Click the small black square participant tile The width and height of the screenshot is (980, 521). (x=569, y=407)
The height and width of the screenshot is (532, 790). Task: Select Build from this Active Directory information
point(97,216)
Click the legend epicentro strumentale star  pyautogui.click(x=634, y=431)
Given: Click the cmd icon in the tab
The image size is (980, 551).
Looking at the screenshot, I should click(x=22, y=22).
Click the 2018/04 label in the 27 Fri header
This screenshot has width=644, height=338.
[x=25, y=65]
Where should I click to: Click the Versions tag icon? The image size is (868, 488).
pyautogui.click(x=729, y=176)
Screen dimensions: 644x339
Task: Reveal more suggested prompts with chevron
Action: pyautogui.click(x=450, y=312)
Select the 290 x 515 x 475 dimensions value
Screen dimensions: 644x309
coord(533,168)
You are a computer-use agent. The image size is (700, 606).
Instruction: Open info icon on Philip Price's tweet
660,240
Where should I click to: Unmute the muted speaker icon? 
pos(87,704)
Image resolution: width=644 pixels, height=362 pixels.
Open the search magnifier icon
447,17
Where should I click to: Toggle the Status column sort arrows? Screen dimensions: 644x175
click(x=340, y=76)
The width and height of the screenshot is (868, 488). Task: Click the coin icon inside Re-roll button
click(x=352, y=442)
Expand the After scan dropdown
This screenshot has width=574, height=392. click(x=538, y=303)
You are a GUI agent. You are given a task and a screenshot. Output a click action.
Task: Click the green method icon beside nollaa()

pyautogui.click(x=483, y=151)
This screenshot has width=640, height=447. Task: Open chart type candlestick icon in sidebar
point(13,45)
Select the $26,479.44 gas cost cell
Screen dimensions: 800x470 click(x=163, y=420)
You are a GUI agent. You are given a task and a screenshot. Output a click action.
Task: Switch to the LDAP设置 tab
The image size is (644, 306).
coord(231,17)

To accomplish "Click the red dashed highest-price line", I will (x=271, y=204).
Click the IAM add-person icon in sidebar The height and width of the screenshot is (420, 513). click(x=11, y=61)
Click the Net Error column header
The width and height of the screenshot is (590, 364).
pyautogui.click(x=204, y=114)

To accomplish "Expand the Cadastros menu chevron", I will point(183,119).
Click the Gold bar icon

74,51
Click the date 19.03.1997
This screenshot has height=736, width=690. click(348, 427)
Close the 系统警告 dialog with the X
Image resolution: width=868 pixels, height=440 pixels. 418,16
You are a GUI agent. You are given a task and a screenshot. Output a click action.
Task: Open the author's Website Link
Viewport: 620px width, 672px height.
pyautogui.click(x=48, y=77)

==========

◆ **ASSIGNED TASK**
Every entry must appear again in the answer, exactly as written.

◆ **RESPONSE TO THIS TASK**
Click the small black square participant tile The width and height of the screenshot is (980, 521). (x=569, y=407)
The height and width of the screenshot is (532, 790). Task: Select Build from this Active Directory information
point(97,216)
Click the legend epicentro strumentale star  pyautogui.click(x=634, y=431)
Given: Click the cmd icon in the tab
The image size is (980, 551).
Looking at the screenshot, I should click(x=22, y=22).
Click the 2018/04 label in the 27 Fri header
This screenshot has width=644, height=338.
[x=25, y=65]
Where should I click to: Click the Versions tag icon? The image size is (868, 488).
pyautogui.click(x=729, y=176)
Screen dimensions: 644x339
Task: Reveal more suggested prompts with chevron
Action: pyautogui.click(x=450, y=312)
Select the 290 x 515 x 475 dimensions value
Screen dimensions: 644x309
coord(533,168)
You are a computer-use agent. The image size is (700, 606).
Instruction: Open info icon on Philip Price's tweet
660,240
Where should I click to: Unmute the muted speaker icon? 
pos(87,704)
Image resolution: width=644 pixels, height=362 pixels.
Open the search magnifier icon
447,17
Where should I click to: Toggle the Status column sort arrows? Screen dimensions: 644x175
click(x=340, y=76)
The width and height of the screenshot is (868, 488). Task: Click the coin icon inside Re-roll button
click(x=352, y=442)
Expand the After scan dropdown
This screenshot has width=574, height=392. click(x=538, y=303)
You are a GUI agent. You are given a task and a screenshot. Output a click action.
Task: Click the green method icon beside nollaa()

pyautogui.click(x=483, y=151)
This screenshot has width=640, height=447. Task: Open chart type candlestick icon in sidebar
point(13,45)
Select the $26,479.44 gas cost cell
Screen dimensions: 800x470 click(x=163, y=420)
You are a GUI agent. You are given a task and a screenshot. Output a click action.
Task: Switch to the LDAP设置 tab
The image size is (644, 306).
coord(231,17)

To accomplish "Click the red dashed highest-price line", I will (x=271, y=204).
Click the IAM add-person icon in sidebar The height and width of the screenshot is (420, 513). click(x=11, y=61)
Click the Net Error column header
The width and height of the screenshot is (590, 364).
pyautogui.click(x=204, y=114)

To accomplish "Expand the Cadastros menu chevron", I will point(183,119).
Click the Gold bar icon

74,51
Click the date 19.03.1997
This screenshot has height=736, width=690. click(348, 427)
Close the 系统警告 dialog with the X
Image resolution: width=868 pixels, height=440 pixels. 418,16
You are a GUI agent. You are given a task and a screenshot. Output a click action.
Task: Open the author's Website Link
Viewport: 620px width, 672px height.
pyautogui.click(x=48, y=77)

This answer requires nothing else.